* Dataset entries

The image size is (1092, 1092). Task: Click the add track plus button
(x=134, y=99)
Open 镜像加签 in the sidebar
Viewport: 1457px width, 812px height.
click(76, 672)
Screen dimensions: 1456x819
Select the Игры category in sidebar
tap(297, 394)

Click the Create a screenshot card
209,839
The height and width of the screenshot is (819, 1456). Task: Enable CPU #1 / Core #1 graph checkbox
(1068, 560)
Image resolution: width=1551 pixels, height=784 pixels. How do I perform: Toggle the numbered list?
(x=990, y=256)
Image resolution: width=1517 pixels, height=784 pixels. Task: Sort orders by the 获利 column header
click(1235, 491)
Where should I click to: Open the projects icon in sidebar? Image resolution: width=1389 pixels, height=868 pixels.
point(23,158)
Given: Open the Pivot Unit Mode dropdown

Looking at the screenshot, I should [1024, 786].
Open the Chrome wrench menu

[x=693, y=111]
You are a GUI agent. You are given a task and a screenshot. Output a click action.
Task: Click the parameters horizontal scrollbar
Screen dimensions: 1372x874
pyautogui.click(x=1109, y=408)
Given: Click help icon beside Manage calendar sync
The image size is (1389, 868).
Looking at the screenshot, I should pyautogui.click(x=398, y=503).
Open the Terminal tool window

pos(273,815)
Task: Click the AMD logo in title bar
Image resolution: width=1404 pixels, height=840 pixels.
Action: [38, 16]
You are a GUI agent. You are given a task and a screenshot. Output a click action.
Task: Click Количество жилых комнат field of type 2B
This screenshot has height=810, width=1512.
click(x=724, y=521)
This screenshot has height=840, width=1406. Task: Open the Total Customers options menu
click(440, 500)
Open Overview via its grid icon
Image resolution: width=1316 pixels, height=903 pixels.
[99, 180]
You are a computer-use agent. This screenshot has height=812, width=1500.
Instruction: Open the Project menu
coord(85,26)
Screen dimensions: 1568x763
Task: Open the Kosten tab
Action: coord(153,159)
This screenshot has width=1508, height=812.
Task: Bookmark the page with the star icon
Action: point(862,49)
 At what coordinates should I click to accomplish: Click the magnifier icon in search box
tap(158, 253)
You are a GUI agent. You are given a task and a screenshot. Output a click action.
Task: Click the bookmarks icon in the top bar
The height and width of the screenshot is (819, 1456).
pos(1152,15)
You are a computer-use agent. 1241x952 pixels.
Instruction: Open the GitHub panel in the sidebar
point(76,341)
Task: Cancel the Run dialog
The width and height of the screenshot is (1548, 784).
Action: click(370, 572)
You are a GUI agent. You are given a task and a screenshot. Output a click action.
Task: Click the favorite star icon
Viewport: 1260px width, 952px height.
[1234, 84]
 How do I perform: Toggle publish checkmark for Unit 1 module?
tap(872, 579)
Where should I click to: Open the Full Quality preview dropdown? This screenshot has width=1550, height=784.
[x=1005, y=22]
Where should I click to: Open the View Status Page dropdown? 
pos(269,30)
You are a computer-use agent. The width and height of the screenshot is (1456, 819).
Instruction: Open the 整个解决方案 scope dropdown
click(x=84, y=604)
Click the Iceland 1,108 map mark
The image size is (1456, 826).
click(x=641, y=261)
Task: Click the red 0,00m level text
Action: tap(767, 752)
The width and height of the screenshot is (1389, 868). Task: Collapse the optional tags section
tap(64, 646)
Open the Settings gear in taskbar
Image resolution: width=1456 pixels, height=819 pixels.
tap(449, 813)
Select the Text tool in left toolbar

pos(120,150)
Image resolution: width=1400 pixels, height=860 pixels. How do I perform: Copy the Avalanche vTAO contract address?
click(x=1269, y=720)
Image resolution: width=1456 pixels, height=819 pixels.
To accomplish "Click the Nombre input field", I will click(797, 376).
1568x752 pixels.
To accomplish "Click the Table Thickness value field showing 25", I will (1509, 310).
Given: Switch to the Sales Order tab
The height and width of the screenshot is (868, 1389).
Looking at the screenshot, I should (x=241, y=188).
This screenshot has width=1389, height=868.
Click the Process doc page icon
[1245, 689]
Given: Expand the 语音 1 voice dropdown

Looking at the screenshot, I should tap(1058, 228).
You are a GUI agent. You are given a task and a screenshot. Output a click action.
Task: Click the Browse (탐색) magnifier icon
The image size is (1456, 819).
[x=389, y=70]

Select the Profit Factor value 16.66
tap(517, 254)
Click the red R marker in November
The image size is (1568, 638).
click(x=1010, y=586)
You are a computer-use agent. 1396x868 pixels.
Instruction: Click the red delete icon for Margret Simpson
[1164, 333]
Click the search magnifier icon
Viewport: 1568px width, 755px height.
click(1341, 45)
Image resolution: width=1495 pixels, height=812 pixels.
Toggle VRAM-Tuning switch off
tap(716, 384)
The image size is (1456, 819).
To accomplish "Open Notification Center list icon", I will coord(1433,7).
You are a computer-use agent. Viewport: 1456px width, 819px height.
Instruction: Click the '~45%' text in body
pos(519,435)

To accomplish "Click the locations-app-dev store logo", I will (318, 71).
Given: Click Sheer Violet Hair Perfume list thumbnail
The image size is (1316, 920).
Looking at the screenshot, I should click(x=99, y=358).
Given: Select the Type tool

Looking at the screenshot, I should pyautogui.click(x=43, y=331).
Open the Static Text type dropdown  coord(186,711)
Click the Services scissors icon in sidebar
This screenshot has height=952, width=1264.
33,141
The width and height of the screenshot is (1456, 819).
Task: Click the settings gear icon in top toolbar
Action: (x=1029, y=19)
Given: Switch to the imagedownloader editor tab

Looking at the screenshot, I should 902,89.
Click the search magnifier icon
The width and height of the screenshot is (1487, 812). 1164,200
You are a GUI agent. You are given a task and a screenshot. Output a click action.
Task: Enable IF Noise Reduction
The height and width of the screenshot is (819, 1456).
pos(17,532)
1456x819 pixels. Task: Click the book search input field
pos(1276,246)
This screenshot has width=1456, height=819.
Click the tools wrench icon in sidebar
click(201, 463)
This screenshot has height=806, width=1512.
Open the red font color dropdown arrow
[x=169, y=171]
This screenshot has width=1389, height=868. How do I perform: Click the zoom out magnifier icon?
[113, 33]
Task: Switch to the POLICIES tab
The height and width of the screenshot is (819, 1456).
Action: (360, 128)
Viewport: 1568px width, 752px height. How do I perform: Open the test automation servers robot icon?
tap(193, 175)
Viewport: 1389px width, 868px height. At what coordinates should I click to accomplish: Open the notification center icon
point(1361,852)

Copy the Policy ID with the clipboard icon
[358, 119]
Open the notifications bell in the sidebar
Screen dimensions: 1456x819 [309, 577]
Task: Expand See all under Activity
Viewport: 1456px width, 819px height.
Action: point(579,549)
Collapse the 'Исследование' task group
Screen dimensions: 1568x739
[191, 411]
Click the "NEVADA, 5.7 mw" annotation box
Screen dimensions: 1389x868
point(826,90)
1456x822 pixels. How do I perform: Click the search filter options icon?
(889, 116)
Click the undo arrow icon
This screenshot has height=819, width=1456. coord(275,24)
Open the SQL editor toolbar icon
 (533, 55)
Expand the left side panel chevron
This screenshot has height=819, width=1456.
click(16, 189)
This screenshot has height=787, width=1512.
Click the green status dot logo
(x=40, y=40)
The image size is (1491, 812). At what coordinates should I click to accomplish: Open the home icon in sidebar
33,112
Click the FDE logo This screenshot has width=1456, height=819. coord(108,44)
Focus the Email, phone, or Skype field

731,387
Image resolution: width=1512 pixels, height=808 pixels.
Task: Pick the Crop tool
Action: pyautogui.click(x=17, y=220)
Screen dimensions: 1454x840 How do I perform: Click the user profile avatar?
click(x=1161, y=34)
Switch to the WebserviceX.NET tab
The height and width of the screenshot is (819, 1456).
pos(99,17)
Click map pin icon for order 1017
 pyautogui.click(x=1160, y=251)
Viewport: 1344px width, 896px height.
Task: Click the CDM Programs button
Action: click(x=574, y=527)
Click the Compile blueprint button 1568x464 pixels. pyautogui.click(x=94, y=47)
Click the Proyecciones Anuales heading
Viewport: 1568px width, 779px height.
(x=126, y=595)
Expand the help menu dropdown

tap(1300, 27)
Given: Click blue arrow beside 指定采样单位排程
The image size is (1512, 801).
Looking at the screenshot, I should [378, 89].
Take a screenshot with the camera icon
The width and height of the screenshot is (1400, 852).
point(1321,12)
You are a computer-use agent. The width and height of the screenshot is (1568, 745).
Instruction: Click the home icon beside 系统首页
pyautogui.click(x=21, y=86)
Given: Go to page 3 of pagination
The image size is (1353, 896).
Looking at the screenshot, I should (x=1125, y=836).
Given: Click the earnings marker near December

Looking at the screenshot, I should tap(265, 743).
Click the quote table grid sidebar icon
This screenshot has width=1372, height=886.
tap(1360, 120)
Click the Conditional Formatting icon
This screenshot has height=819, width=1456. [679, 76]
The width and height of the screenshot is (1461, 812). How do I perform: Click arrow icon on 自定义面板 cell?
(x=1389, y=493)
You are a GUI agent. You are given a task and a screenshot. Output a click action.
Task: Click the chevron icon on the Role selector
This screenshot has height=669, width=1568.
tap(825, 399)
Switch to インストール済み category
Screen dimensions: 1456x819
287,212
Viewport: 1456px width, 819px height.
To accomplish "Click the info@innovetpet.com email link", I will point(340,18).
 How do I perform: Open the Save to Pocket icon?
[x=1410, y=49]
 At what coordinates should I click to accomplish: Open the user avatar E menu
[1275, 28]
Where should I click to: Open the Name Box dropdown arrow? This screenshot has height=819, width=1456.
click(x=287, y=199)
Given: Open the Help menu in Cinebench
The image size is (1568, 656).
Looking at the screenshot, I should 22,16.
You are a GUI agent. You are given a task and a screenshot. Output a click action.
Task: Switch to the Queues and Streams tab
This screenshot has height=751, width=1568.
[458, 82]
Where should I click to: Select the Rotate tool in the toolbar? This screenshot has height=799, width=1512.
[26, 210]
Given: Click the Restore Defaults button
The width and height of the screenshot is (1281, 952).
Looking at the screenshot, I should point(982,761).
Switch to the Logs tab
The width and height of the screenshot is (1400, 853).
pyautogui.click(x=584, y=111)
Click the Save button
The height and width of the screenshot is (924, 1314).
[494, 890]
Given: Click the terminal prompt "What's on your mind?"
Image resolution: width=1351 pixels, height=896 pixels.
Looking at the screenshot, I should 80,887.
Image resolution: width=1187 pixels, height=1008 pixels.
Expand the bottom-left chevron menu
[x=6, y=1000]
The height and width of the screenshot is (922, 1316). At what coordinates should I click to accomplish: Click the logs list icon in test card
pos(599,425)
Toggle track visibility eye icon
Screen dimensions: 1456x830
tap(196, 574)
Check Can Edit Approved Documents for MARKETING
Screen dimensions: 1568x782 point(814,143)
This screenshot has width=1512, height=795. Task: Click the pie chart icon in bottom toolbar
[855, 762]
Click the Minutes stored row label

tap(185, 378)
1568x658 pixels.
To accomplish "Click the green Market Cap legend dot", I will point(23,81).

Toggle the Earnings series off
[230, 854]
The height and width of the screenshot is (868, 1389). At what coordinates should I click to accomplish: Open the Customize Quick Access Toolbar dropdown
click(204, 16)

* Exercise directions
The required result is an exact repetition of the lines from the one containing "Click the Minutes stored row label" through the last line of the data.

* Response to the exercise
Click the Minutes stored row label

tap(185, 378)
1568x658 pixels.
To accomplish "Click the green Market Cap legend dot", I will point(23,81).

Toggle the Earnings series off
[230, 854]
The height and width of the screenshot is (868, 1389). At what coordinates should I click to accomplish: Open the Customize Quick Access Toolbar dropdown
click(204, 16)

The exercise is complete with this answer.